To reproduce the master's movements, the simplest interface would require the operator to control one joint of the manipulator at the time. First the operator manually chooses the appropriate joint to move and then increases or decreases the joint angle via the master device. However, this type of interfaces increase the operator's cognitive burden and are not very efficient especially for complex robots with high degrees of freedom (DOF). Other interfaces control the manipulator in Cartesian space, where the master's movements are replicated by the robot's end-effector w.r.t. a chosen world's coordinate frame. Although it is more efficient than controlling single joints, this process still heavily relies on a visual servoing from the operator.

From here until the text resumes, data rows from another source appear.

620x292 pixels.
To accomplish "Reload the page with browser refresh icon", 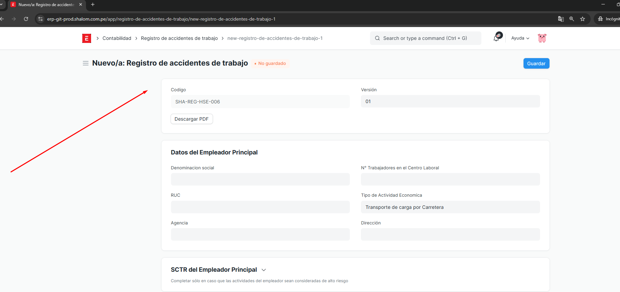I will click(x=26, y=19).
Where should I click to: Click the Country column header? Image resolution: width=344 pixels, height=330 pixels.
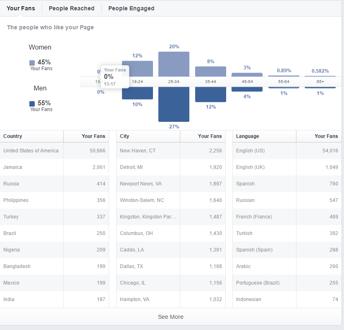tap(13, 136)
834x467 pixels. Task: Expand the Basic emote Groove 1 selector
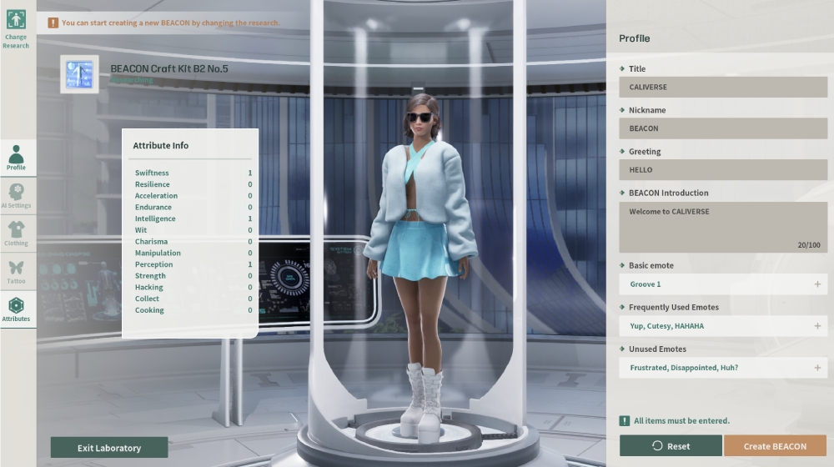coord(722,284)
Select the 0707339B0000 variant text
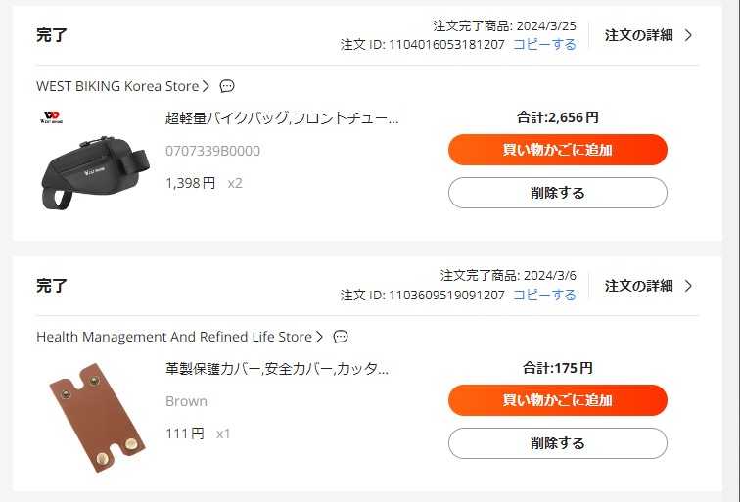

Figure 2 (bottom row, green model) shows the relative four-stage model for an intelligent shared controller and how the operator/robot share such information (black dotted arrows). The first stage involves capturing one or multiple view of the task space. Typically this is done by acquiring RGB-D images from pre-selected poses from the eye-on-hand camera. If multiple images are taken, the system registers them to create a single dense point cloud. The second stage pre-process the point cloud to remove unnecessary surfaces, such as the tabletop, or outliers. A decision is then made given the contextual information available. Assuming that the AI system and the operator share the same task, such as pick and place the objects from the tabletop, the former can assist the decision-making process of the latter by offering available actions. In the pick-and-place example, the system could compute a set of candidate grasping trajectories and visualise them on the augmented feed of the external camera, as shown in Fig. 2 by the black dotted arrow from the shared controller's Decision Making module to the operator's Sensory Processing. This would provide a way to influence the operator into select the preferred grasp. Once this process is complete, the operator and the shared controller are working to reach and execute a selected action, of which they are both aware. The system will interpret the operator's commands to assist him/her to accomplish the goal, e.g. moving along the trajectory.
Finally, the fourth stage of the shared control involves visual or haptic feedback that can be used to communicate with the human to affect his/her response, e.g. creating a field force on the master haptic device if the robot is moving away from an optimal alignment with the object, jeopardising the grasping success. An example of an intelligent shared control is presented in Fig. 4.